Discussions around retail theft often only refer to big industry players such as Target, which recently closed nine US stores due to rising crime.
However, new research from the National Retail Federation (NRF) and Software advice suggests that inventory shrink, particularly through theft, is a more prescient problem for small to midsize retailers (SMB).
Survey data reveals that 68% of SMB retailers are experiencing shrink rates above the industry standard of 1.5%. This rise marks a significant challenge for businesses with smaller margins and less sophisticated loss prevention strategies.
The survey findings also indicate an increase in shrink across contributing factors such as theft, inventory damage, and vendor fraud. In fact, 34% of SMB retailers report a rise in shrink over the past 12 months, and 46% have experienced more theft at their stores.
What is causing external theft and shrink for retailers?
Respondents attribute external theft to economic pressures and the rising cost of living.
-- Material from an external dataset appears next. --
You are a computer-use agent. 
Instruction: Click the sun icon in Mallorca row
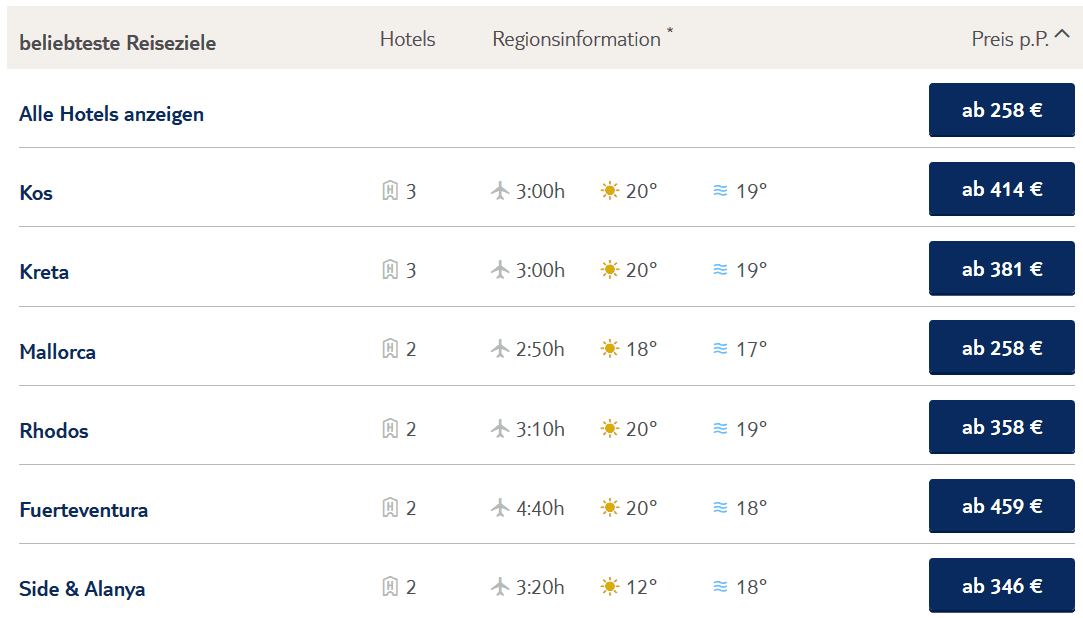click(x=610, y=349)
In terms of operational factors, high employee turnover and inexperienced administrative staff are significant contributors, with some SMBs attributing this to the uptick in employee theft.
Rising shrink is also more pronounced in businesses operating a larger number of physical stores (20 or more), indicating that growing businesses with more exposure to the public must anticipate losing more inventory and revenue as they scale their operations.
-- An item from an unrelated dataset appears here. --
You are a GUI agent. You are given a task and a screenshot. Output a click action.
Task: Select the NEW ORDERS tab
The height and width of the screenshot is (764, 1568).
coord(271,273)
What strategies can be used to combat theft and shrink?
Of the retailers who have observed more theft, 88% say they now consider loss prevention a top priority.
Over half (54%) of SMB retailers have installed or updated security cameras in the past year, a move indicative of their commitment to improving surveillance and reducing theft.
Additionally, the introduction of new inventory management system reporting software and training techniques reflects a shift toward a proactive, technological approach that can keep employees safe with minimal impact to customer experience.